In August 1966, Yamnicky entered the Naval War College in Newport, Rhode Island. While there, he concurrently studied for a master's degree in international relations at George Washington University in Washington, D.C. He graduated from both, and in July 1967, after brief refresher training in the A-4 Skyhawk with Attack Squadron 44 at Naval Air Station Cecil Field in Florida, Yamnicky joined Attack Squadron 172 on a tour of duty in the Mediterranean aboard the aircraft carrier as its executive officer. He became the squadron's commanding officer in November 1968, and led it on a second tour of duty in the Mediterranean, this time on the aircraft carrier.

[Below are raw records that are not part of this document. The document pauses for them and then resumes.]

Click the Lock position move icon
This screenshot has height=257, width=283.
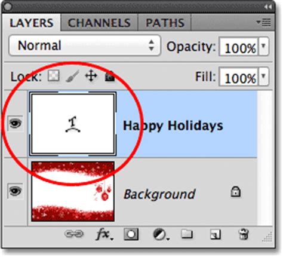point(91,76)
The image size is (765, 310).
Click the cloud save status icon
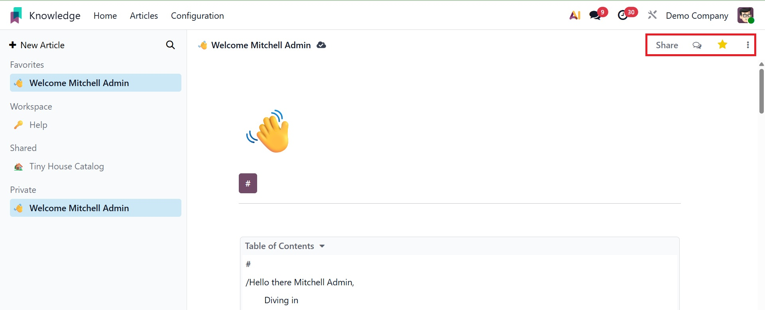321,45
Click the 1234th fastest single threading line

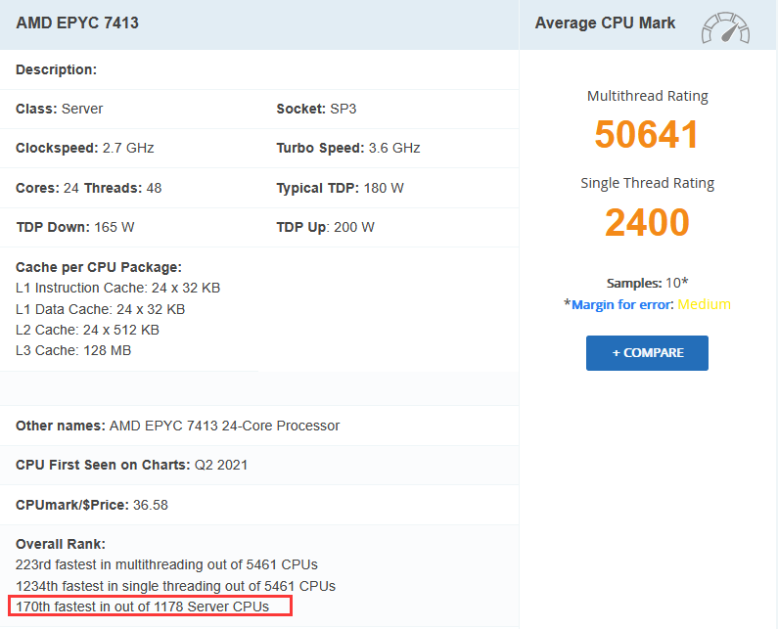pos(175,586)
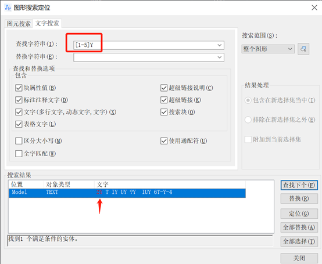Expand the 查找字符串 history dropdown arrow
The width and height of the screenshot is (322, 264).
coord(220,45)
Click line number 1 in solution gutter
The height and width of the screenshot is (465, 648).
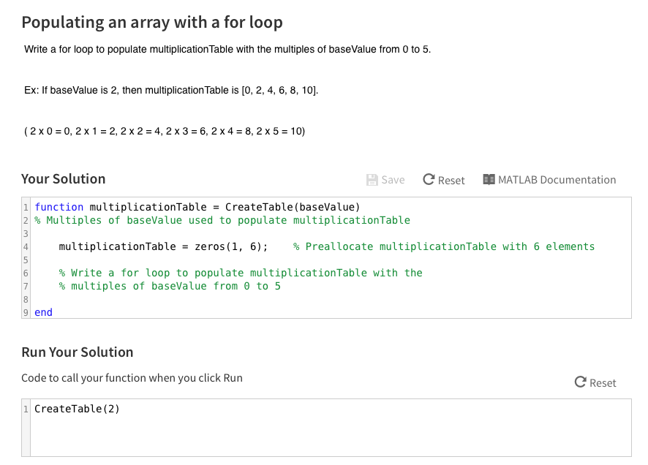26,207
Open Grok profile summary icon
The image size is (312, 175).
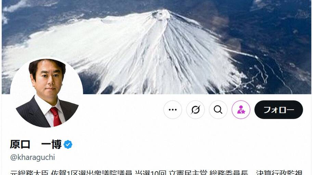pos(195,110)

Promoted to captain, Yamnicky returned to Naval Air Station Patuxent River, where he was on the staff of the commander, Naval Air Technical Center, Rear Admiral Roy Isaman. Isaman appointed Yamnicky the director of the Test Pilot School the day after the director, Captain James L. Gammil, was killed in the crash of a Schweizer X-26 Frigate glider on 18 May 1972. Yamnicky's tenure was brief; he was succeeded by Captain Carl Birdwell Jr, on 27 September. His final assignment was in the Pentagon, where he worked in the office of the Assistant Secretary of Defense for Installations and Logistics, Frank Shrontz. Although Shrontz recommended that Yamnicky be promoted to flag rank, this did not occur, and, having reached mandatory retirement age, he retired from the Navy on 30 June 1979.
Later life
Three days after retiring from the Navy, Yamnicky joined VEDA, a military contractor based in Virginia, where he worked on major weapons systems such as the Grumman F-14 Tomcat and McDonnell Douglas F/A-18 Hornet fighters and the AIM-54 Phoenix and AIM-9 Sidewinder air-to-air missiles. He and his wife bought a horse farm in Waldorf, Maryland in the mid-1970s, and he spent a lot of his time there. A rare eye disease caused him to wear a patch over the left eye.On 11 September 2001, Yamnicky boarded American Airlines Flight 77 to Los Angeles. He was headed to Naval Air Weapons Station China Lake to work on a missile program. He was the oldest person on the aircraft. He and all aboard were killed when terrorists crashed the plane into the Pentagon. He was buried in Arlington National Cemetery, where his name is also inscribed on the Victims of Terrorist Attack on the Pentagon Memorial. There is also a memorial at the Pentagon. "He crash-landed five times and walked away from them each," a family recalled. "But not this last one."